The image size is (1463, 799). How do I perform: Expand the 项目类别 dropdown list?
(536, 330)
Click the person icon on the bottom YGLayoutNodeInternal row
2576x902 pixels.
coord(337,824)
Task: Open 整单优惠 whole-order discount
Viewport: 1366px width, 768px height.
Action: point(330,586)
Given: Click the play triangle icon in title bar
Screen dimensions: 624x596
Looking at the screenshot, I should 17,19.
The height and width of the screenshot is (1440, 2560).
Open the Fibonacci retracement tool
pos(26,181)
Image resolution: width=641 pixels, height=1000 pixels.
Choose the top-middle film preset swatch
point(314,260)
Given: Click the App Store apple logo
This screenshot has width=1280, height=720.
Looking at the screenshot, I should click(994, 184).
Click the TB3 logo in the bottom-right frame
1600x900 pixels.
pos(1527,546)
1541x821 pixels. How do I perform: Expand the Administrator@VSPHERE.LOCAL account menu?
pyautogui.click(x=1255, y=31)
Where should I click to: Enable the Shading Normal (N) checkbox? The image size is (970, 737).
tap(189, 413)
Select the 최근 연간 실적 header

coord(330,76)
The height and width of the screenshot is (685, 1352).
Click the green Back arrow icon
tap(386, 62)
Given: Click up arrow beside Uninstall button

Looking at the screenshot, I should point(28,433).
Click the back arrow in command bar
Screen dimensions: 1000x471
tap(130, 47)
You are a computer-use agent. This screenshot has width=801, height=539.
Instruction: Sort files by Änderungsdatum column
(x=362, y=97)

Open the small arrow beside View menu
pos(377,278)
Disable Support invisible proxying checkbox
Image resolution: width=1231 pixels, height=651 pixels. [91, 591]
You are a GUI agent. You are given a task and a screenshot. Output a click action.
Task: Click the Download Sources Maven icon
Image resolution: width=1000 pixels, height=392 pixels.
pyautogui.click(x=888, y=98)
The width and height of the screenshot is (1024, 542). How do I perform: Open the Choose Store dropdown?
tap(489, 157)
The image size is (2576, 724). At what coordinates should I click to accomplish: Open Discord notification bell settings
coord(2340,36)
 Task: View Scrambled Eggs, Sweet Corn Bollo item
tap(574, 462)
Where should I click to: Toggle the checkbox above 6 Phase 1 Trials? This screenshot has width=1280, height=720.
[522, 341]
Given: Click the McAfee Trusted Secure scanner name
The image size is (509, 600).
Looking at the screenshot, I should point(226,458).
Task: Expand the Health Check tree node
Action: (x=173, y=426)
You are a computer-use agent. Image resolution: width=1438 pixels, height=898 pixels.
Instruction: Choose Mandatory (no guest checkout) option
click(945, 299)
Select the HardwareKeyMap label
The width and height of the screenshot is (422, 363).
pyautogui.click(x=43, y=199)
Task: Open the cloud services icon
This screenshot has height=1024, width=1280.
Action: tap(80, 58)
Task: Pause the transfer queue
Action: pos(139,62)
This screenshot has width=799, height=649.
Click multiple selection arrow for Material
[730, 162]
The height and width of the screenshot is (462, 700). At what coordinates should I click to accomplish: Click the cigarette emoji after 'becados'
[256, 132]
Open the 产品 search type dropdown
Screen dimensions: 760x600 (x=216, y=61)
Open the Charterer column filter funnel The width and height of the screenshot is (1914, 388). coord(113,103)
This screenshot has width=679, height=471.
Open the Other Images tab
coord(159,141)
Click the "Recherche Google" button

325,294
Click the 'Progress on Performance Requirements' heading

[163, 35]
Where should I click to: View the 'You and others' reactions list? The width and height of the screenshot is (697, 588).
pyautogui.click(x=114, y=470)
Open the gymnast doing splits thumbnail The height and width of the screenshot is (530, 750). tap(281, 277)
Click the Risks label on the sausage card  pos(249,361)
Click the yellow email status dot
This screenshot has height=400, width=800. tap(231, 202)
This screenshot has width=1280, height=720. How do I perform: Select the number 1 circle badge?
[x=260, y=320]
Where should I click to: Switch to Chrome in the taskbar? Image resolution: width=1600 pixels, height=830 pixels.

──────

- **EXERCISE DESCRIPTION**
Reproduce every line of the material above verbatim, keeping the original order and making no changes.

- **ANSWER TO THE PROBLEM**
The image size is (1463, 799). How do I perform: Expand the 项目类别 dropdown list?
(536, 330)
Click the person icon on the bottom YGLayoutNodeInternal row
2576x902 pixels.
coord(337,824)
Task: Open 整单优惠 whole-order discount
Viewport: 1366px width, 768px height.
Action: point(330,586)
Given: Click the play triangle icon in title bar
Screen dimensions: 624x596
Looking at the screenshot, I should 17,19.
The height and width of the screenshot is (1440, 2560).
Open the Fibonacci retracement tool
pos(26,181)
Image resolution: width=641 pixels, height=1000 pixels.
Choose the top-middle film preset swatch
point(314,260)
Given: Click the App Store apple logo
This screenshot has width=1280, height=720.
Looking at the screenshot, I should click(994, 184).
Click the TB3 logo in the bottom-right frame
1600x900 pixels.
pos(1527,546)
1541x821 pixels. How do I perform: Expand the Administrator@VSPHERE.LOCAL account menu?
pyautogui.click(x=1255, y=31)
Where should I click to: Enable the Shading Normal (N) checkbox? The image size is (970, 737).
tap(189, 413)
Select the 최근 연간 실적 header

coord(330,76)
The height and width of the screenshot is (685, 1352).
Click the green Back arrow icon
tap(386, 62)
Given: Click up arrow beside Uninstall button

Looking at the screenshot, I should point(28,433).
Click the back arrow in command bar
Screen dimensions: 1000x471
tap(130, 47)
You are a computer-use agent. This screenshot has width=801, height=539.
Instruction: Sort files by Änderungsdatum column
(x=362, y=97)

Open the small arrow beside View menu
pos(377,278)
Disable Support invisible proxying checkbox
Image resolution: width=1231 pixels, height=651 pixels. [91, 591]
You are a GUI agent. You are given a task and a screenshot. Output a click action.
Task: Click the Download Sources Maven icon
Image resolution: width=1000 pixels, height=392 pixels.
pyautogui.click(x=888, y=98)
The width and height of the screenshot is (1024, 542). How do I perform: Open the Choose Store dropdown?
tap(489, 157)
The image size is (2576, 724). At what coordinates should I click to accomplish: Open Discord notification bell settings
coord(2340,36)
 Task: View Scrambled Eggs, Sweet Corn Bollo item
tap(574, 462)
Where should I click to: Toggle the checkbox above 6 Phase 1 Trials? This screenshot has width=1280, height=720.
[522, 341]
Given: Click the McAfee Trusted Secure scanner name
The image size is (509, 600).
Looking at the screenshot, I should point(226,458).
Task: Expand the Health Check tree node
Action: (x=173, y=426)
You are a computer-use agent. Image resolution: width=1438 pixels, height=898 pixels.
Instruction: Choose Mandatory (no guest checkout) option
click(945, 299)
Select the HardwareKeyMap label
The width and height of the screenshot is (422, 363).
pyautogui.click(x=43, y=199)
Task: Open the cloud services icon
This screenshot has height=1024, width=1280.
Action: tap(80, 58)
Task: Pause the transfer queue
Action: pos(139,62)
This screenshot has width=799, height=649.
Click multiple selection arrow for Material
[730, 162]
The height and width of the screenshot is (462, 700). At what coordinates should I click to accomplish: Click the cigarette emoji after 'becados'
[256, 132]
Open the 产品 search type dropdown
Screen dimensions: 760x600 (x=216, y=61)
Open the Charterer column filter funnel The width and height of the screenshot is (1914, 388). coord(113,103)
This screenshot has width=679, height=471.
Open the Other Images tab
coord(159,141)
Click the "Recherche Google" button

325,294
Click the 'Progress on Performance Requirements' heading

[163, 35]
Where should I click to: View the 'You and others' reactions list? The width and height of the screenshot is (697, 588).
pyautogui.click(x=114, y=470)
Open the gymnast doing splits thumbnail The height and width of the screenshot is (530, 750). tap(281, 277)
Click the Risks label on the sausage card  pos(249,361)
Click the yellow email status dot
This screenshot has height=400, width=800. tap(231, 202)
This screenshot has width=1280, height=720. How do I perform: Select the number 1 circle badge?
[x=260, y=320]
Where should I click to: Switch to Chrome in the taskbar? Image resolution: width=1600 pixels, height=830 pixels.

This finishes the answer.